Nowadays, the volume of databases that financial companies manage is so great that it has become necessary to address this problem, and the solution to this can be found in Big Data techniques applied to massive financial datasets for segmenting risk groups. In this paper, the presence of large datasets is approached through the development of some Monte Carlo experiments using known techniques and algorithms. In addition, a linear mixed model (LMM) has been implemented as a new incremental contribution to calculate the credit risk of financial companies. These computational experiments are developed with several combinations of dataset sizes and forms to cover a wide variety of cases. Results reveal that large datasets need Big Data techniques and algorithms that yield faster and unbiased estimators. Big Data can help to extract the value of data and thus better decisions can be made without the runtime component. Through these techniques, there would be less risk for financial companies when predicting which clients will be successful in their payments. Consequently, more people could have access to credit loans.
Any credit rating system that enables the automatic assessment of the risk associated to a banking operation is called credit scoring. This risk may depend on several customer and credit characteristics, such as solvency, type of credit, maturity, loan amount, and other features inherent in financial operations.
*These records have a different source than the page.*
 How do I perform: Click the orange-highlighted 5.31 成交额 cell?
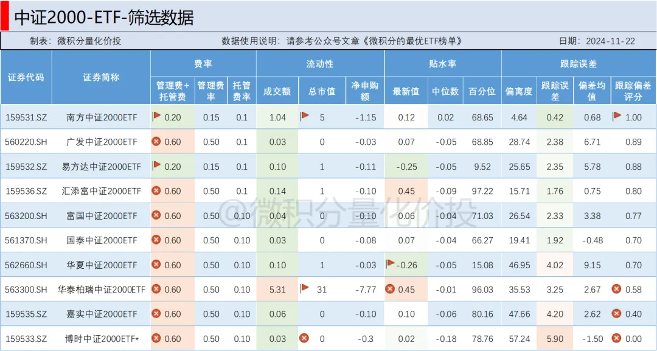(277, 290)
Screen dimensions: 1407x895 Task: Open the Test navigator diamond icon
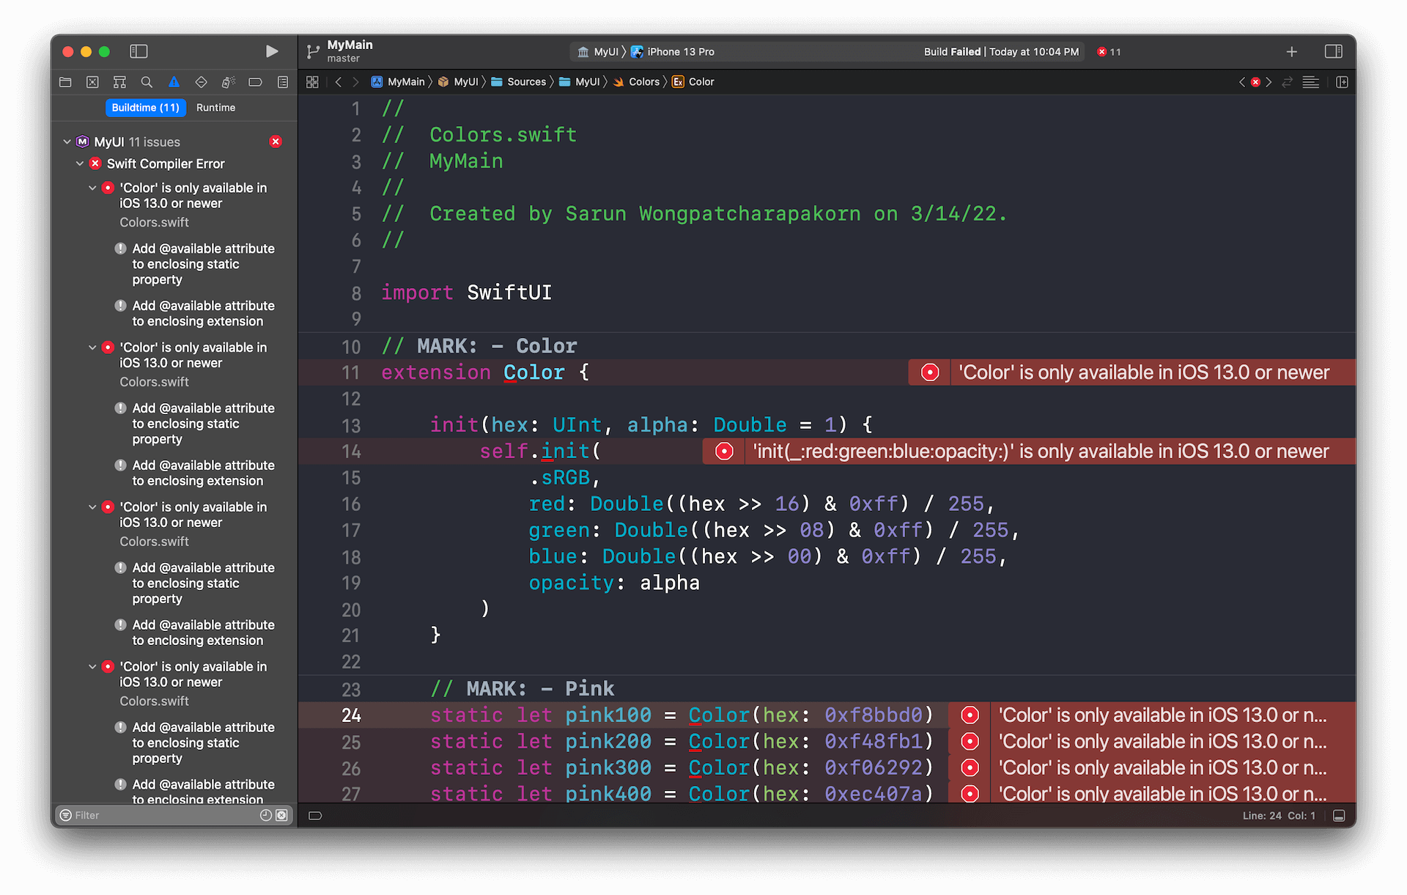(x=201, y=82)
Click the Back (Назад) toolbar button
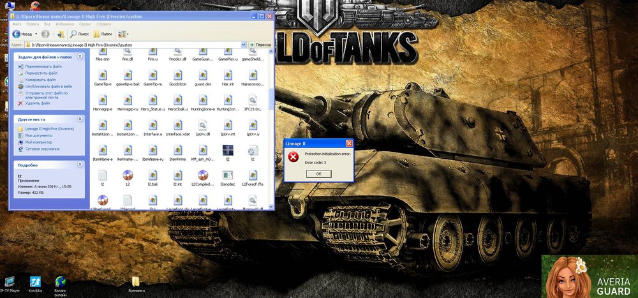 coord(22,33)
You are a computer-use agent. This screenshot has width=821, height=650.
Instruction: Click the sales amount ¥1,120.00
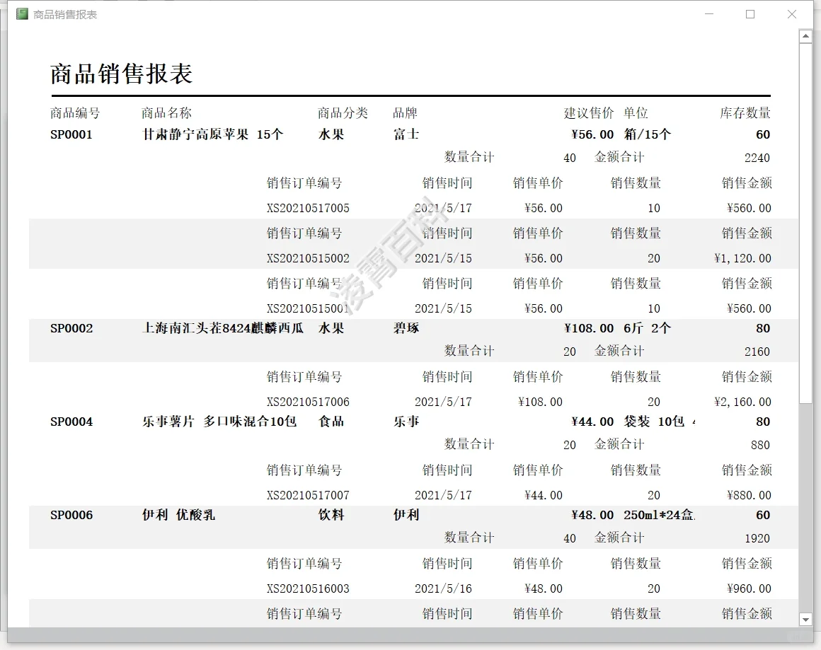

It is an objective system for approving credit that does not depend on the analyst's discretion.
In the 1960s, coinciding with the massive demand for credit cards, financial companies began applying credit scoring techniques as a means of assessing their exposure to risk insolvency (Altman, 1998). At the same time, the United States also began to develop and apply credit scoring techniques to assess credit risk assessment and to estimate the probability of default (Escalona Cortés, 2011).
In this research experiment, the intention was to make files that can represent loans for any bank branch, without depending on a specific country or particular institution. For this reason, we simulated random datasets from N = 2000 to N = 100,000 records and from p = 1 to p = 250 explanatory variables.
Eight methods were proposed: QDA, CART, PRUNECART, LM, LMM, LSVM, GLMLOGIT, and NN. For each method, measures of effectiveness and efficiency were calculated. The most effective methods are GLMLOGIT and LMM. LM, LMM, and GLMLOGIT are the most computationally efficient methods, followed by QDA and CART. For large datasets, LMM takes less elapsed time, and so does GLMLOGIT for short datasets.